Below, I post a few photos I had taken both of the church and within the catacombs in 1982. Having just bought a slide viewer, it was possible to "take a picture of a picture" and reproduce it here. They show the nitches cut in the limestone tunnel walls which served as resting places for the departed.

The Church of St John, 1982.



Main Corridor, Catacomb of St John. 1982.



Catacomb of St John, 1982. A detail.



Catacomb of St John, 1982. A closer detail.



The Tears of Our Lady, 1982 and now.

Another phenomenon that marks a big difference between 1982 and the present is the Madonna delle Lacrima church which is also in the centre of Siracusa. Literally built around a small, privately-owned ceramic statuette of the Virgin Mary, who on August 29, 1953, began to shed tears, and kept on shedding tears for three days afterwards. This was declared a miracle by the Bishop of Siracusa, and endorsed by the Vatican.

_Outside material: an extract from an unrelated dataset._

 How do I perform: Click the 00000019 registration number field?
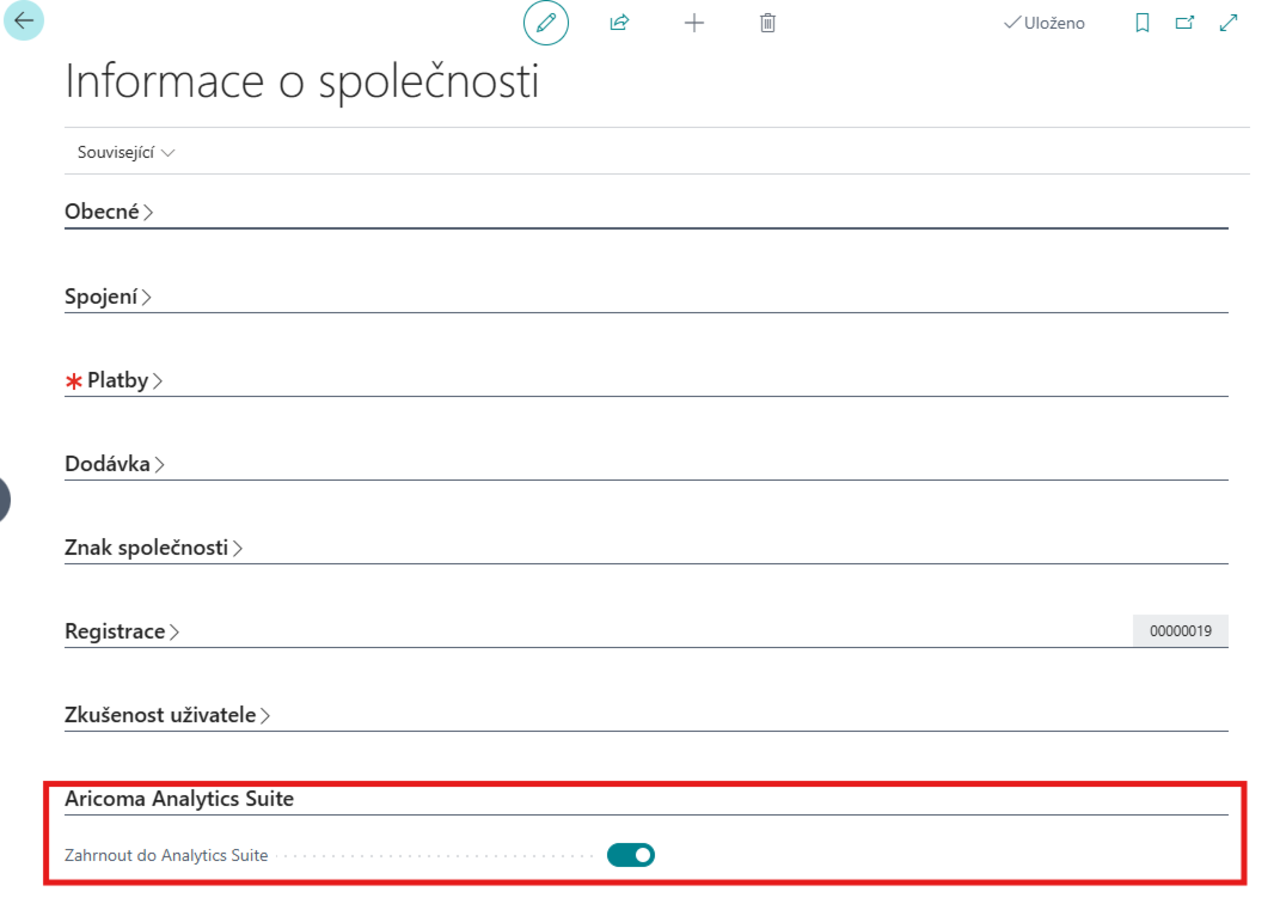pos(1180,630)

When I arrived at the church for the first time in 1982, only the crypt was built with a wide, circular platform just above ground level serving as the roof. Its construction began in 1966, and by 1982, the edifice remained unfinished, as there was some disagreement on the height and shape of the intended shrine, hence, it wasn't completed until 1994. Thus, the a big difference between 1982 and 2006. The finished structure, seen from the air, looks very much like a serrated ice cream cone that was accidentally dropped, with the cream scattered around the upturned cone. Actually, the structure is meant to represent a teardrop hitting the ground.

The Madonna delle Lacrima, unfinished, 1982.

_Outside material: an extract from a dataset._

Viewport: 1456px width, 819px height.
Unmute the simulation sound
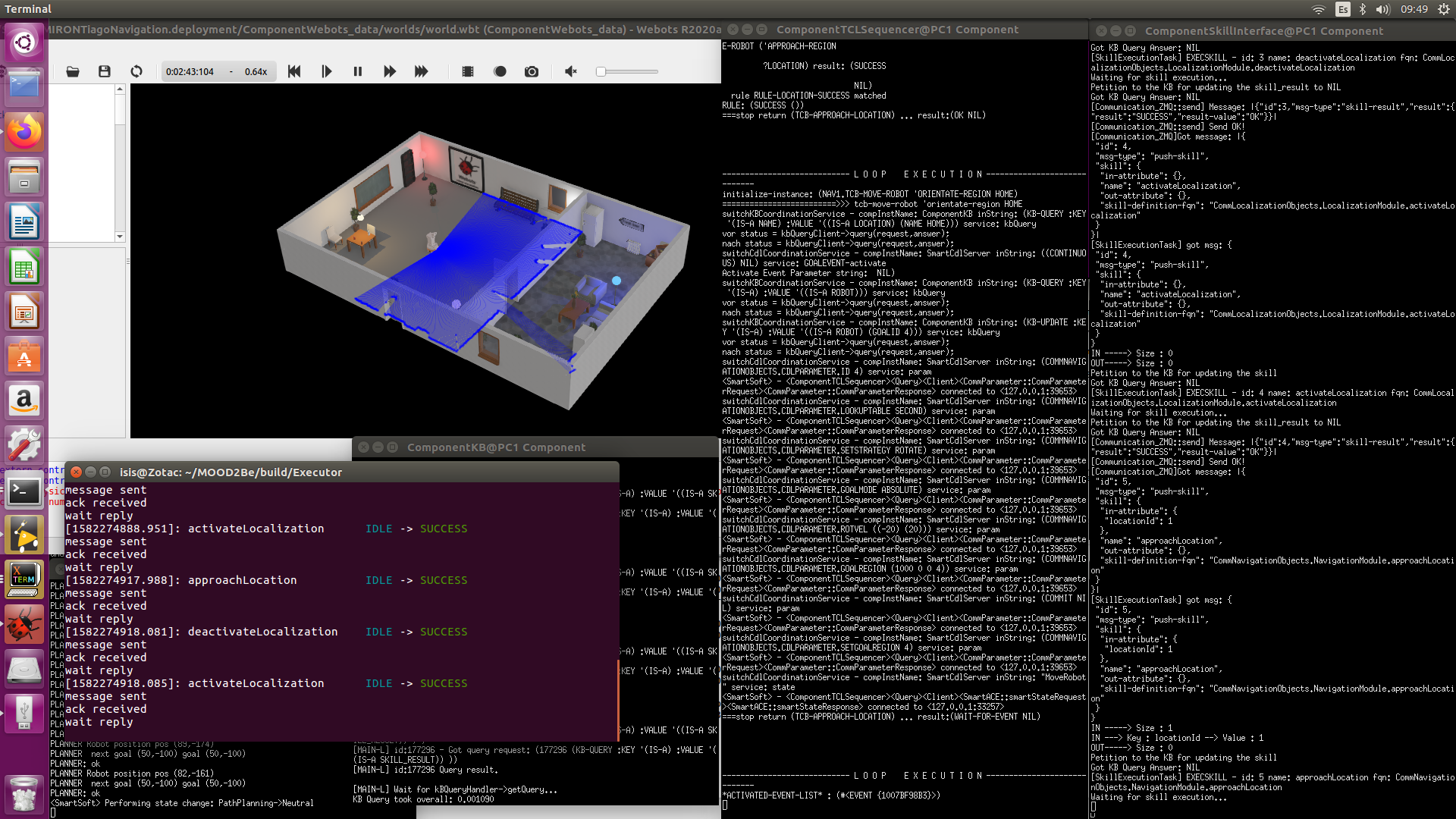point(571,71)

Inside the crypt, then used for services, 1982.



The finished Madonna delle Lacrima, stock photo.



In 1982, what was meant to be the crypt served as the main church. Above the altar, the small figurine was placed, having been donated to the Church by its original owners soon after the miracle and its ecclesial verification. In 2006, both Alex and I visited the main structure with images of the Madonna displayed around the sanctuary. we then went downstairs. Indeed, this part was the crypt, as originally intended, but this time it looked tired, lacking the freshness so characteristic of 1982.

By describing the Neapolis Archaeological Park, the Catacombs of St John, and the Madonna delle Lacrima, I have covered much of the mainland city of Siracusa. To me, it was an ideal place to stay, especially with easy access to the station.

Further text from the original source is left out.